[Passage]
++++

Some Doctors Challenge New Statin Guidelines
They say too many people would get the cholesterol-lowering drugs; heart groups defend the recommendations
By Dennis Thompson
MONDAY, Nov. 18, 2013 (HealthDay News) -- A new online cholesterol risk calculator produced by two leading U.S. heart organizations is flawed and overstates a person's risk of heart disease, a pair of Harvard Medical School professors say.
The professors contend that this flaw could lead the calculator to mistakenly suggest that millions of people should be taking cholesterol-lowering statin drugs, The New York Times reported Monday.
Key officials with the American Heart Association (AHA) and the American College of Cardiology (ACC) stood by the calculator during a hastily gathered news conference Monday morning at the heart association's annual meeting in Dallas.
Harvard professors Dr. Paul Ridker and Dr. Nancy Cook reportedly pointed out problems with the calculator a year ago, saying that it did not seem to work accurately when they tested it using patient data, the Times reported.
When the online calculator went live last week, Ridker and Cook again tested it and reported serious flaws that could overestimate a person's risk of heart disease by 75 percent to 150 percent, the newspaper reported. Their findings are to be published Tuesday in the medical journal The Lancet, according to the Times' report.
AHA and ACC officials said Monday that the Harvard professors' analysis of the calculator relied on patient data from three heart studies involving people both younger and healthier than the average American.

++++

[Exercises]
a) Reproduce word for word the part of the article on the new statin guidelines that opens with the words containing "AHA and ACC" and closes with "the average American.".
b) Write the next part of the article on the new statin guidelines, picking up after its final sentence.
The lines that follow the article on the new statin guidelines have no connection to it.

++++

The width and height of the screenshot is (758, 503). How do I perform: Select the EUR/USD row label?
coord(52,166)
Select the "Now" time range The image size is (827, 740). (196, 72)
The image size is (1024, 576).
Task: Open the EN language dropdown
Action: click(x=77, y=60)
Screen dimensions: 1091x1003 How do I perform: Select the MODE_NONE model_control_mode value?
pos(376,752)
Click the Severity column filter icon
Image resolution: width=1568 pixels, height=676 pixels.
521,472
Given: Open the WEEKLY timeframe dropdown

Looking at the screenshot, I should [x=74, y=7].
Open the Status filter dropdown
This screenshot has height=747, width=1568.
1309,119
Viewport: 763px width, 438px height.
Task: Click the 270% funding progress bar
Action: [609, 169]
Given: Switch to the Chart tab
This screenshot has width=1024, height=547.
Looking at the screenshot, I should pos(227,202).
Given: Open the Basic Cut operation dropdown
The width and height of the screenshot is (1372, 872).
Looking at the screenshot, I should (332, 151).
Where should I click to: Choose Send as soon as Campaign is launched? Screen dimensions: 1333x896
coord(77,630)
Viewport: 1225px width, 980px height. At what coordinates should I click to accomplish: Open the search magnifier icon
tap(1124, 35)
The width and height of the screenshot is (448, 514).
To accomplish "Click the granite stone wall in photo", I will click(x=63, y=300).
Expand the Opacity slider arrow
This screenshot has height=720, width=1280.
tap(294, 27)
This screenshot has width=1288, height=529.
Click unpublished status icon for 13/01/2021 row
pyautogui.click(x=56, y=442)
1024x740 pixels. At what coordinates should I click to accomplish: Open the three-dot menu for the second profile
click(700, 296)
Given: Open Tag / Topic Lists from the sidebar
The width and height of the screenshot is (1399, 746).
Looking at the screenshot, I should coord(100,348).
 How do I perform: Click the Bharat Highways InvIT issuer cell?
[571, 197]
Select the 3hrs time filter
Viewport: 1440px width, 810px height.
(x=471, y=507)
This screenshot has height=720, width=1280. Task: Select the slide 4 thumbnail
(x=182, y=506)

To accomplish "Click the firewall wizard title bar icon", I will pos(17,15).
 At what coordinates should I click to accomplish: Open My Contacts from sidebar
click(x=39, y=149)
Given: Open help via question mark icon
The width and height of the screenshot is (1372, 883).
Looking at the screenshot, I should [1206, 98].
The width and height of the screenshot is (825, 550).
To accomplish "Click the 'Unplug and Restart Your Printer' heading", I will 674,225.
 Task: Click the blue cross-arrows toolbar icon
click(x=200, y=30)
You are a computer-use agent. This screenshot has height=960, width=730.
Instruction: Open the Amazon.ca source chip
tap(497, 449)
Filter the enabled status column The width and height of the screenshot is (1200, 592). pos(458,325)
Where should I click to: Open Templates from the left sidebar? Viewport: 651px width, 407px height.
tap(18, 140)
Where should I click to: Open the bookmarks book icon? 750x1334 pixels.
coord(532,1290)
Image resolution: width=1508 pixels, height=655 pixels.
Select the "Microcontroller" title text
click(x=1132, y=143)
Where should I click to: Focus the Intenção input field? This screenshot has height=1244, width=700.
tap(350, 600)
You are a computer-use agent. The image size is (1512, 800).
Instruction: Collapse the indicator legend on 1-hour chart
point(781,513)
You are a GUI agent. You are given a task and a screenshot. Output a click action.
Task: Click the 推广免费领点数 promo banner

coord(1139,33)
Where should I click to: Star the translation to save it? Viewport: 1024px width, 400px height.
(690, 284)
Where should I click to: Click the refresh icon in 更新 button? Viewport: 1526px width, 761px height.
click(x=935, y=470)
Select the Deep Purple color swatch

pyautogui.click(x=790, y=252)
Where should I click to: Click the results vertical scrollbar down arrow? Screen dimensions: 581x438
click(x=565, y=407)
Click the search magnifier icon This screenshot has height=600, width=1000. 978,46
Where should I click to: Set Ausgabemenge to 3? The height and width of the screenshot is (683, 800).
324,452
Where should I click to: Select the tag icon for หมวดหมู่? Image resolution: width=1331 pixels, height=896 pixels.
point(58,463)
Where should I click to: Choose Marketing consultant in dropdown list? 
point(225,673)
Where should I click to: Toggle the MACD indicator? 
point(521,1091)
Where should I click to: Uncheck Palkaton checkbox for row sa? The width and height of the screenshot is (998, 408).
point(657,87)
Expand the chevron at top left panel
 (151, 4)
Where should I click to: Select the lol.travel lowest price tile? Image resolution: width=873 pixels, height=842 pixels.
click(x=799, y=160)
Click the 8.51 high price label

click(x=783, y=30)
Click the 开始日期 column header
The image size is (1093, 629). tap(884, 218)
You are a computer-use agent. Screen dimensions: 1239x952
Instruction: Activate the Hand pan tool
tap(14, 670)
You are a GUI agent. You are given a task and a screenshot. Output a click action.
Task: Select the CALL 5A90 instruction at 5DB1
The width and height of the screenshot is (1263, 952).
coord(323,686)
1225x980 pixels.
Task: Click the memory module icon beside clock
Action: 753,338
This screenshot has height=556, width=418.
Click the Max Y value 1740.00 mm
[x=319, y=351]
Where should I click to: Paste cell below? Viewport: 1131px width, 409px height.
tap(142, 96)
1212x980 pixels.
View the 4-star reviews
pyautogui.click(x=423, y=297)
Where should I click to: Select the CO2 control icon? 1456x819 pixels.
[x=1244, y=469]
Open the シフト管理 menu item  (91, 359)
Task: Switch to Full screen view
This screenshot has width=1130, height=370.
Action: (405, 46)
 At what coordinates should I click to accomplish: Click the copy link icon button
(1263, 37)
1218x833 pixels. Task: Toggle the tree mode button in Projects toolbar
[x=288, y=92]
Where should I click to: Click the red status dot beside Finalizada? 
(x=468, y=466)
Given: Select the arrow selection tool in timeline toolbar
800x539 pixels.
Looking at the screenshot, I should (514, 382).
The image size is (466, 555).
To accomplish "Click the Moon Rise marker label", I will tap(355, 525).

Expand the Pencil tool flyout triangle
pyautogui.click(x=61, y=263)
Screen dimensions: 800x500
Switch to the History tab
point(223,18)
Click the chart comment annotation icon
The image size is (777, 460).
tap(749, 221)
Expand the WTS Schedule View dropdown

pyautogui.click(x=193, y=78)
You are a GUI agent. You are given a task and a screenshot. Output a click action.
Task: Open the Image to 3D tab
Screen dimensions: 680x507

++++

[Your responses]
a)
AHA and ACC officials said Monday that the Harvard professors' analysis of the calculator relied on patient data from three heart studies involving people both younger and healthier than the average American.

b)
"These people exist in the U.S. population, but it's a very healthy, skewed group," said Dr. Donald Lloyd-Jones, chair of the department of preventive medicine at Northwestern University's Feinberg School of Medicine.
Lloyd-Jones said he and others met with Ridker on Saturday, as the AHA meeting got under way, and reviewed a limited amount of the Harvard doctors' data. He said he's still waiting to see the full report.
"I think all of us would like to see Dr. Ridker's data, and see that play out in scientific discussion rather than in the media," Lloyd-Jones said.
The two heart health groups said they created the calculator -- as well as a set of aggressive new cholesterol-lowering guidelines -- using a broad range of patient data that allowed them to incorporate factors that hadn't been included in previous risk assessments. For example, prior attempts did not include calculations for African-American populations, and did not attempt to include stroke risk.
"The truth is, the risk equations work exactly the way we asked them to," Lloyd-Jones said.
Officials from both heart groups added that just because the calculator suggests some people would benefit from statins doesn't mean they absolutely have to take them.
Instead, the calculator should prompt a conversation with their doctor about whether they need to take statins or undertake other lifestyle changes to lower their cholesterol.